### QUESTIONS TO ANSWER
1) Answer these questions using the comment thread on uncertainty in data.
(a) According to the comment about propagating uncertainty in Bayesian statistics, in what decade did its writer do logic programming and knowledge representation for computational linguistics?
(b) Besides uncertainty, what is the other key component of the Trio project?
(c) In the comment about modeling uncertain data as ranges, what distribution would sensor network data mostly follow?
2) Reproduce the part of the comment thread on uncertainty in data that begins with the words containing "That said, I" and ends with "modifications and versioning.)".

### TEXT UNDER STUDY
··········
Comments on Stanford InfoBlog: Why Uncertainty in Data is Great (Posted by Anish Das Sarma)

A very nice illustration on the significance of ma...

2008-12-09T23:58:00.000-08:00

A very nice illustration on the significance of managing uncertain data; I have worked in the past in this area on evaluating threshold based preference queries on uncertain data; but we modeled uncertain data as ranges; For example instead of saying, I have a confidence of 80% on value X, I would say, the value is somewhere in the range [a,b] where this range could again follow an arbitrary distribution'; In the case of sensor networks, it mostly would follow a Gaussian distribution. There has been some other related work in the same lines by some DB groups in Purdue, Hong Kong University, Toronto too.

You are absolutely that propagating probabilities ...

2008-08-01T13:44:00.000-07:00

You are absolutely that propagating probabilities have been considered in AI (as well as in other fields), and we are aware of this past work. However, note that the uncertain data management we (and other DB groups around the globe) are doing is different in several respects. First, we consider more general kinds of uncertainty, which also includes non-probabilistic but uncertain data, and probably at a larger scale. Second, the kinds of queries that need to be answered in a relational setting (all of SQL) goes beyond Bayesian inference. And for these queries, we need to consider new kinds of indexes and statistics, etc.

That said, I would like to point out that within the DB community itself there has been past work that uses AI-ish techniques for managing relation uncertain data (See this ICDE 2007 and VLDB 2008 paper).

Finally, note that uncertainty is only one component of the Trio project I referred to. Data lineage constitutes the other key component in Trio. We've been looking at how lineage can play a crucial role in improving the efficiency and usability in uncertain data. (Our ICDE 2008 paper shows how lineage can help in confidence computation, and this paper shows that lineage can greatly simplify data modifications and versioning.)

As for your note on my Toucan example on how to "reconcile" independent sources of uncertain data, thanks for pointing me to this past work! Along with other members of the Trio project, I've been doing some work on building a theoretical framework that allows us to combine such uncertain information. Our work is based on and extends the theory of data integration, which fundamentally relies on the notion of containment. We believe the approach we are taking is more principled. Unfortunately I can't point you to our results yet, as we haven't published them.

Thanks a lot for your comments and for pointing me to your past and current work!

Propagating uncertainty is a cornerstone of Bayesi...

2008-07-29T15:30:00.000-07:00

Propagating uncertainty is a cornerstone of Bayesian statistics, which provides a general framework for uncertainty integration. Some of your colleagues in CS at Stanford are using it for a general model of natural language processing that propagates uncertainty through a linguistic processing pipeline (see this paper).

Back in the 1980s, I used to do logic programming and knowledge representation for computational linguistics, with a theoretical focus on uncertainty propagation (though it was disjunctive or inheritance-based uncertainty).

Fast forward to the 2000s, and I'm currently working on an NIH grant, the foundation of which is high recall techniques for linking textual mentions of genes, mutations, diseases and other biological entities to databases (see this tech report, blog entry or tutorial). You just can't get high recall with state of the art data cleaning in 2008, at least in the domains we care about.

A related issue I'm working on now is a hierarchical Bayesian model of determining true annotations from multiple annotators (like your Toucan example). I discuss the general problems with the current way of measuring agreement for producing gold standard data in my last two blog entries, Good Kappa's Not Enough and Good Kappa's Not Necessary, Either.

Finally, it's not just unclean data that needs to be reasoned with, but also missing data, which presents a different set of problems. For that, you might consider multiple imputation.
··········
### GIVEN DATA
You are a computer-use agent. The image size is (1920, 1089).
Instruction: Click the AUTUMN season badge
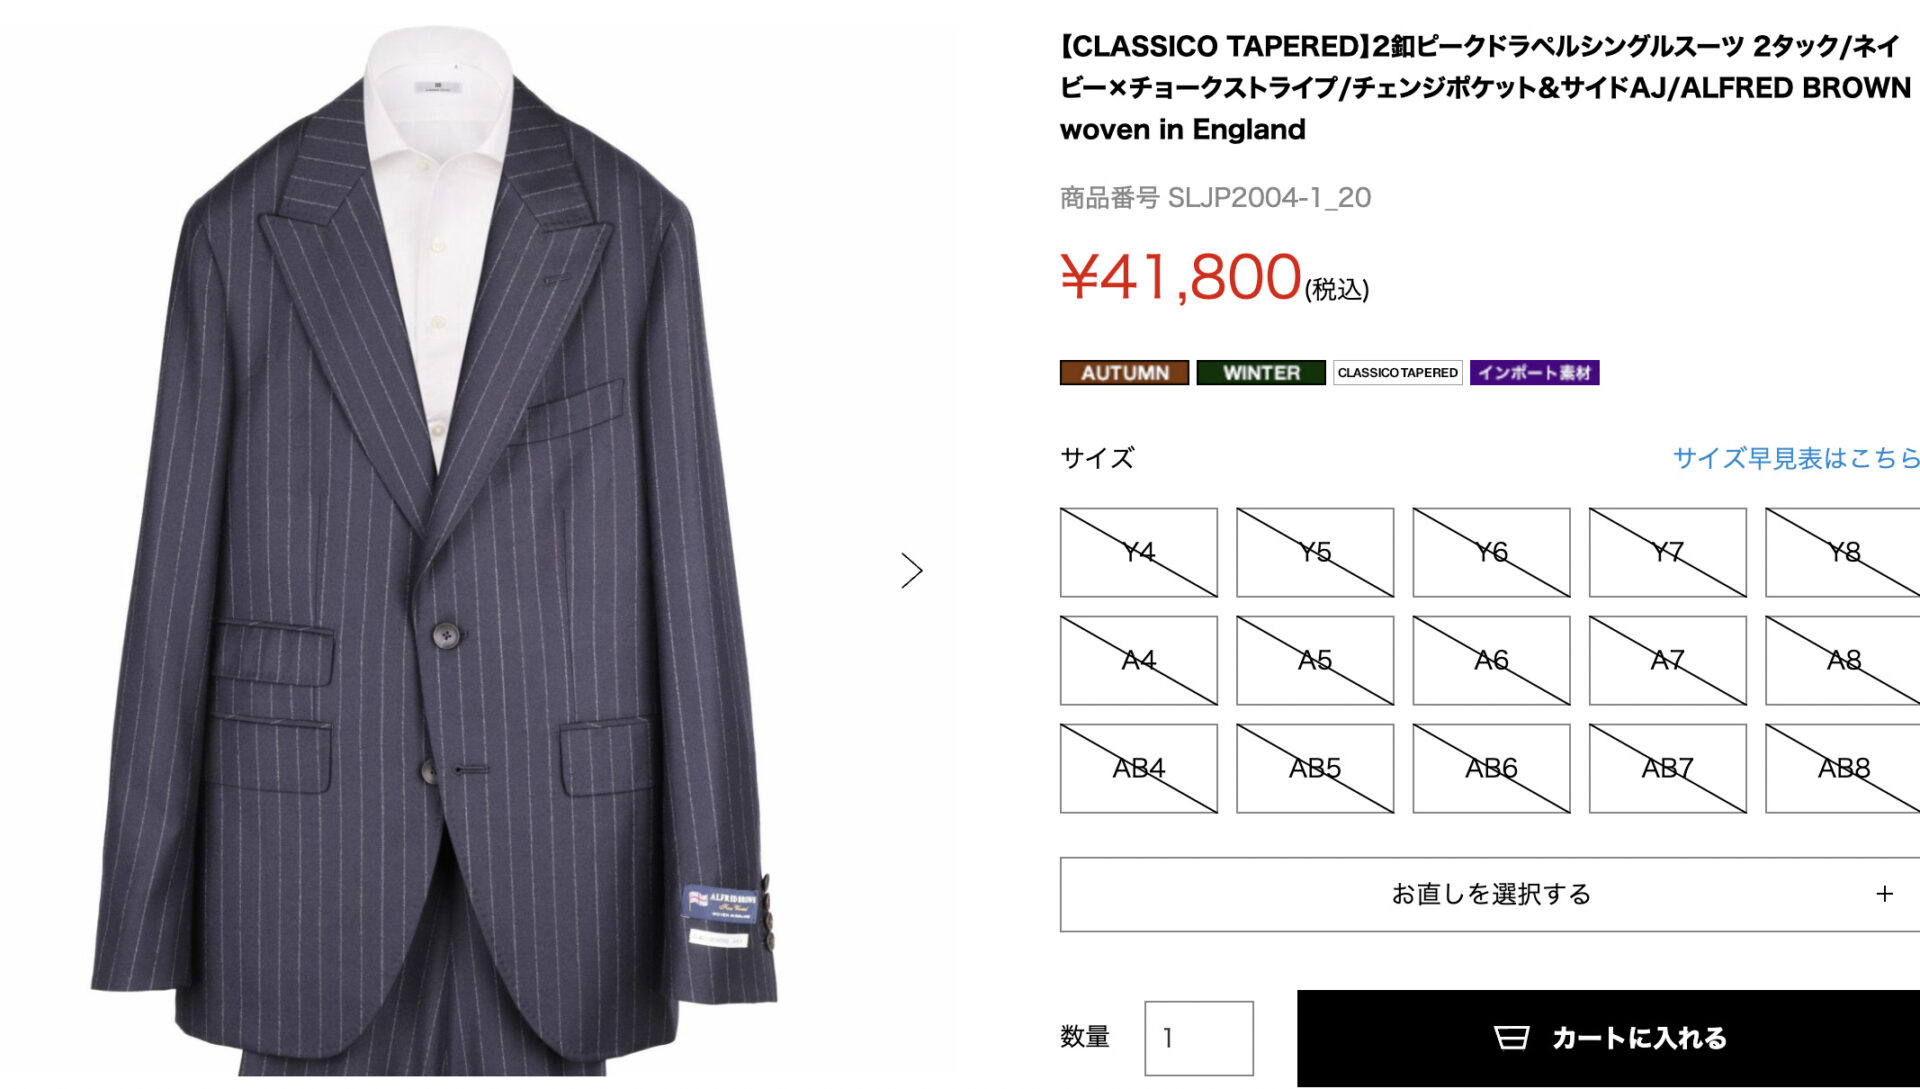(x=1124, y=373)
··········
### OUTPUTS IN ORDER
1)
(a) The 1980s.
(b) Data lineage.
(c) A Gaussian distribution.

2)
That said, I would like to point out that within the DB community itself there has been past work that uses AI-ish techniques for managing relation uncertain data (See this ICDE 2007 and VLDB 2008 paper).

Finally, note that uncertainty is only one component of the Trio project I referred to. Data lineage constitutes the other key component in Trio. We've been looking at how lineage can play a crucial role in improving the efficiency and usability in uncertain data. (Our ICDE 2008 paper shows how lineage can help in confidence computation, and this paper shows that lineage can greatly simplify data modifications and versioning.)